Publicado em 19 de outubro de 2016 às 20h03.

Última atualização em 22 de junho de 2017 às 18h06.

David Cohen

O sucesso da startup Snapchat parecia destinado a ser tão efêmero quanto o serviço que ela presta — fotos, vídeos e mensagens que se auto-destroem depois de algum tempo. Os problemas que alguns analistas apontavam pareciam ser intransponíveis: uma base de assinantes pequena e formada majoritariamente por um público sem dinheiro (a garotada abaixo dos 20 anos), a quase completa ausência de receita e um produto que, se algum dia fizesse sucesso comercial, poderia ser facilmente copiado tanto pelas redes sociais já estabelecidas quanto por novos concorrentes.

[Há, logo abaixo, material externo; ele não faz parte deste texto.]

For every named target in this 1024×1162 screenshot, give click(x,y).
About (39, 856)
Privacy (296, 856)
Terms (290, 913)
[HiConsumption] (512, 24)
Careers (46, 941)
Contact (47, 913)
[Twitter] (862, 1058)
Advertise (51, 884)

A imagem agora é tão diferente que pouca gente duvida que a empresa seja capaz de atingir um valor de mercado entre 20 e 25 bilhões de dólares na abertura de capital anunciada na semana passada e prevista para acontecer por volta de março do ano que vem. Há quem diga que o Snapchat representa uma séria ameaça ao Facebook, ao Twitter, ao YouTube e até às redes de televisão.

O sucesso do IPO (iniciais de oferta pública inicial, em inglês) do Snapchat pode inclusive sinalizar o fim da seca de aberturas de capital nos Estados Unidos com a estreia em bolsa mais valiosa desde 2014, quando o site de compras chinês Alibaba atingiu a estrondosa cifra de 168 bilhões de dólares.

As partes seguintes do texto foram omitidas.